■ Work to complete: Will you transcribe all of the data below word for word, keeping every line unchanged?
BEGIN Supplied material
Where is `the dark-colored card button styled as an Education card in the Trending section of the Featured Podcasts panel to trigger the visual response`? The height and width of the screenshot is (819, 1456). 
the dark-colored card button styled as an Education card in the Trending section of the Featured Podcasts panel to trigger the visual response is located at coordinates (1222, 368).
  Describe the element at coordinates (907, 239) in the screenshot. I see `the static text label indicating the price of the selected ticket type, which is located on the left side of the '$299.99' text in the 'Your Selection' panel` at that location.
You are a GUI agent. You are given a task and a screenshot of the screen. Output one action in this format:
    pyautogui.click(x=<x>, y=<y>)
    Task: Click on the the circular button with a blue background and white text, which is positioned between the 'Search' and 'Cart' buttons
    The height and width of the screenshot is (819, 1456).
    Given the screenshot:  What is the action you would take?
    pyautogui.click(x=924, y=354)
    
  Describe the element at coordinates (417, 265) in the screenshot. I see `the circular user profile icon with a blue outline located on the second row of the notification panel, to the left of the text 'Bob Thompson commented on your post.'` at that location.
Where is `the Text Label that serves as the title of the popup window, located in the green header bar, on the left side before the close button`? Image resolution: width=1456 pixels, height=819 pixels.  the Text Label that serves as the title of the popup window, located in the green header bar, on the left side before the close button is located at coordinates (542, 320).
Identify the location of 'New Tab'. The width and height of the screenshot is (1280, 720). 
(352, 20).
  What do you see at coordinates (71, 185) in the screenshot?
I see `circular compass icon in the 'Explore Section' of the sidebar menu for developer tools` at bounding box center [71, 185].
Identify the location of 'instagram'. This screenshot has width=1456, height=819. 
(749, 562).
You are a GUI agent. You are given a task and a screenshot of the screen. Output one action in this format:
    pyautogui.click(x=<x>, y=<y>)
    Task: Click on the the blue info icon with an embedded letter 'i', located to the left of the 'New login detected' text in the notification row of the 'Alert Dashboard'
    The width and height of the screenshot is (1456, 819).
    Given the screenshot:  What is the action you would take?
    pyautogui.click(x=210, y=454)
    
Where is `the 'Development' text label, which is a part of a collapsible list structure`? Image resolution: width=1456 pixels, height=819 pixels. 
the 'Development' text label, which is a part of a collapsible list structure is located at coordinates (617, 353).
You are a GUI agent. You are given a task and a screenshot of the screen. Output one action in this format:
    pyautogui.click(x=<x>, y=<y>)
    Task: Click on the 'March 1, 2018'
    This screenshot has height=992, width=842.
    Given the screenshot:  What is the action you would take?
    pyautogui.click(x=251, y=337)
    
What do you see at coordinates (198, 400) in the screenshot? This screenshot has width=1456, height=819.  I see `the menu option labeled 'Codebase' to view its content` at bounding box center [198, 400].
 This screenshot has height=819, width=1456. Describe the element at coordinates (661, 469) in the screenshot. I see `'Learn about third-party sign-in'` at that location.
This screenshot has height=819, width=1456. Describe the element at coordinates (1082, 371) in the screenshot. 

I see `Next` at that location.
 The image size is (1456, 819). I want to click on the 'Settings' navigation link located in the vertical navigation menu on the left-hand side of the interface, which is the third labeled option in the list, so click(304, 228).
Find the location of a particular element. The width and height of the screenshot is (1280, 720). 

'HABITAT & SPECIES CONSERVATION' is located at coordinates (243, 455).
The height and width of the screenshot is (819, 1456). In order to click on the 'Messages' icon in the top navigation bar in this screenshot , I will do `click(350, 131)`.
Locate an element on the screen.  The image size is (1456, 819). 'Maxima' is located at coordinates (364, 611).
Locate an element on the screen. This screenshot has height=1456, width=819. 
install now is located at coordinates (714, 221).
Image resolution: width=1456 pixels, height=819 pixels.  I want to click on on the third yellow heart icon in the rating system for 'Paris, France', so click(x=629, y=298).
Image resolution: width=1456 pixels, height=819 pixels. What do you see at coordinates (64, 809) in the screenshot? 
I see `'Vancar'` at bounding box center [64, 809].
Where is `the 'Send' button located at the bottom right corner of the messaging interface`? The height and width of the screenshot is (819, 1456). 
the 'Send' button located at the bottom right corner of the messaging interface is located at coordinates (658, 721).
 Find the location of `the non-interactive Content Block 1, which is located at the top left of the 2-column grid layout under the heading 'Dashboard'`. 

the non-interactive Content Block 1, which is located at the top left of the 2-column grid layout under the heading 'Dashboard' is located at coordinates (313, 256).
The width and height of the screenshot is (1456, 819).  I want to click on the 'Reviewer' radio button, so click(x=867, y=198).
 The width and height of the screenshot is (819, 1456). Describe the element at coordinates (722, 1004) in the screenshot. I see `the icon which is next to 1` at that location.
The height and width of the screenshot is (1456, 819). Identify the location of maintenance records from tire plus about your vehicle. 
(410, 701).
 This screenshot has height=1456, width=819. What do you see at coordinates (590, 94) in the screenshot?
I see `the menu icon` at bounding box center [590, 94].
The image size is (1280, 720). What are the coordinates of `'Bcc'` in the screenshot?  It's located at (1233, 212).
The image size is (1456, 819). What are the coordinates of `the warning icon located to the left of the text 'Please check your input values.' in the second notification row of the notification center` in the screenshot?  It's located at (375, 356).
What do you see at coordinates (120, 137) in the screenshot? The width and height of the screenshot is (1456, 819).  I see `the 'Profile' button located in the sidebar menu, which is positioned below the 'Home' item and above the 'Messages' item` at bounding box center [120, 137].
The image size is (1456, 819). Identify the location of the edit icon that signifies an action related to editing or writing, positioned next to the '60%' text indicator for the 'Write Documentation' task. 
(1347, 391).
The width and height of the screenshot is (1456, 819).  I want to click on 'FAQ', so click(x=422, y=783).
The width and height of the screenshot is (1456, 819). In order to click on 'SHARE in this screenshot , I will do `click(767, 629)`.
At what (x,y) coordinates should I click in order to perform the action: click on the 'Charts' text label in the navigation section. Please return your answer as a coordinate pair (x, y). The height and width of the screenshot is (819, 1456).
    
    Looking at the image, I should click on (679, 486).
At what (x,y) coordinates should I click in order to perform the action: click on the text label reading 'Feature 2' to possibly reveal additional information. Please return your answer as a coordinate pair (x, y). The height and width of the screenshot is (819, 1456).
END Supplied material
■ Problem solution:
Where is `the dark-colored card button styled as an Education card in the Trending section of the Featured Podcasts panel to trigger the visual response`? The height and width of the screenshot is (819, 1456). 
the dark-colored card button styled as an Education card in the Trending section of the Featured Podcasts panel to trigger the visual response is located at coordinates (1222, 368).
  Describe the element at coordinates (907, 239) in the screenshot. I see `the static text label indicating the price of the selected ticket type, which is located on the left side of the '$299.99' text in the 'Your Selection' panel` at that location.
You are a GUI agent. You are given a task and a screenshot of the screen. Output one action in this format:
    pyautogui.click(x=<x>, y=<y>)
    Task: Click on the the circular button with a blue background and white text, which is positioned between the 'Search' and 'Cart' buttons
    The height and width of the screenshot is (819, 1456).
    Given the screenshot:  What is the action you would take?
    pyautogui.click(x=924, y=354)
    
  Describe the element at coordinates (417, 265) in the screenshot. I see `the circular user profile icon with a blue outline located on the second row of the notification panel, to the left of the text 'Bob Thompson commented on your post.'` at that location.
Where is `the Text Label that serves as the title of the popup window, located in the green header bar, on the left side before the close button`? Image resolution: width=1456 pixels, height=819 pixels.  the Text Label that serves as the title of the popup window, located in the green header bar, on the left side before the close button is located at coordinates (542, 320).
Identify the location of 'New Tab'. The width and height of the screenshot is (1280, 720). 
(352, 20).
  What do you see at coordinates (71, 185) in the screenshot?
I see `circular compass icon in the 'Explore Section' of the sidebar menu for developer tools` at bounding box center [71, 185].
Identify the location of 'instagram'. This screenshot has width=1456, height=819. 
(749, 562).
You are a GUI agent. You are given a task and a screenshot of the screen. Output one action in this format:
    pyautogui.click(x=<x>, y=<y>)
    Task: Click on the the blue info icon with an embedded letter 'i', located to the left of the 'New login detected' text in the notification row of the 'Alert Dashboard'
    The width and height of the screenshot is (1456, 819).
    Given the screenshot:  What is the action you would take?
    pyautogui.click(x=210, y=454)
    
Where is `the 'Development' text label, which is a part of a collapsible list structure`? Image resolution: width=1456 pixels, height=819 pixels. 
the 'Development' text label, which is a part of a collapsible list structure is located at coordinates (617, 353).
You are a GUI agent. You are given a task and a screenshot of the screen. Output one action in this format:
    pyautogui.click(x=<x>, y=<y>)
    Task: Click on the 'March 1, 2018'
    This screenshot has height=992, width=842.
    Given the screenshot:  What is the action you would take?
    pyautogui.click(x=251, y=337)
    
What do you see at coordinates (198, 400) in the screenshot? This screenshot has width=1456, height=819.  I see `the menu option labeled 'Codebase' to view its content` at bounding box center [198, 400].
 This screenshot has height=819, width=1456. Describe the element at coordinates (661, 469) in the screenshot. I see `'Learn about third-party sign-in'` at that location.
This screenshot has height=819, width=1456. Describe the element at coordinates (1082, 371) in the screenshot. 

I see `Next` at that location.
 The image size is (1456, 819). I want to click on the 'Settings' navigation link located in the vertical navigation menu on the left-hand side of the interface, which is the third labeled option in the list, so click(304, 228).
Find the location of a particular element. The width and height of the screenshot is (1280, 720). 

'HABITAT & SPECIES CONSERVATION' is located at coordinates (243, 455).
The height and width of the screenshot is (819, 1456). In order to click on the 'Messages' icon in the top navigation bar in this screenshot , I will do `click(350, 131)`.
Locate an element on the screen.  The image size is (1456, 819). 'Maxima' is located at coordinates (364, 611).
Locate an element on the screen. This screenshot has height=1456, width=819. 
install now is located at coordinates (714, 221).
Image resolution: width=1456 pixels, height=819 pixels.  I want to click on on the third yellow heart icon in the rating system for 'Paris, France', so click(x=629, y=298).
Image resolution: width=1456 pixels, height=819 pixels. What do you see at coordinates (64, 809) in the screenshot? 
I see `'Vancar'` at bounding box center [64, 809].
Where is `the 'Send' button located at the bottom right corner of the messaging interface`? The height and width of the screenshot is (819, 1456). 
the 'Send' button located at the bottom right corner of the messaging interface is located at coordinates (658, 721).
 Find the location of `the non-interactive Content Block 1, which is located at the top left of the 2-column grid layout under the heading 'Dashboard'`. 

the non-interactive Content Block 1, which is located at the top left of the 2-column grid layout under the heading 'Dashboard' is located at coordinates (313, 256).
The width and height of the screenshot is (1456, 819).  I want to click on the 'Reviewer' radio button, so click(x=867, y=198).
 The width and height of the screenshot is (819, 1456). Describe the element at coordinates (722, 1004) in the screenshot. I see `the icon which is next to 1` at that location.
The height and width of the screenshot is (1456, 819). Identify the location of maintenance records from tire plus about your vehicle. 
(410, 701).
 This screenshot has height=1456, width=819. What do you see at coordinates (590, 94) in the screenshot?
I see `the menu icon` at bounding box center [590, 94].
The image size is (1280, 720). What are the coordinates of `'Bcc'` in the screenshot?  It's located at (1233, 212).
The image size is (1456, 819). What are the coordinates of `the warning icon located to the left of the text 'Please check your input values.' in the second notification row of the notification center` in the screenshot?  It's located at (375, 356).
What do you see at coordinates (120, 137) in the screenshot? The width and height of the screenshot is (1456, 819).  I see `the 'Profile' button located in the sidebar menu, which is positioned below the 'Home' item and above the 'Messages' item` at bounding box center [120, 137].
The image size is (1456, 819). Identify the location of the edit icon that signifies an action related to editing or writing, positioned next to the '60%' text indicator for the 'Write Documentation' task. 
(1347, 391).
The width and height of the screenshot is (1456, 819).  I want to click on 'FAQ', so click(x=422, y=783).
The width and height of the screenshot is (1456, 819). In order to click on 'SHARE in this screenshot , I will do `click(767, 629)`.
At what (x,y) coordinates should I click in order to perform the action: click on the 'Charts' text label in the navigation section. Please return your answer as a coordinate pair (x, y). The height and width of the screenshot is (819, 1456).
    
    Looking at the image, I should click on (679, 486).
At what (x,y) coordinates should I click in order to perform the action: click on the text label reading 'Feature 2' to possibly reveal additional information. Please return your answer as a coordinate pair (x, y). The height and width of the screenshot is (819, 1456).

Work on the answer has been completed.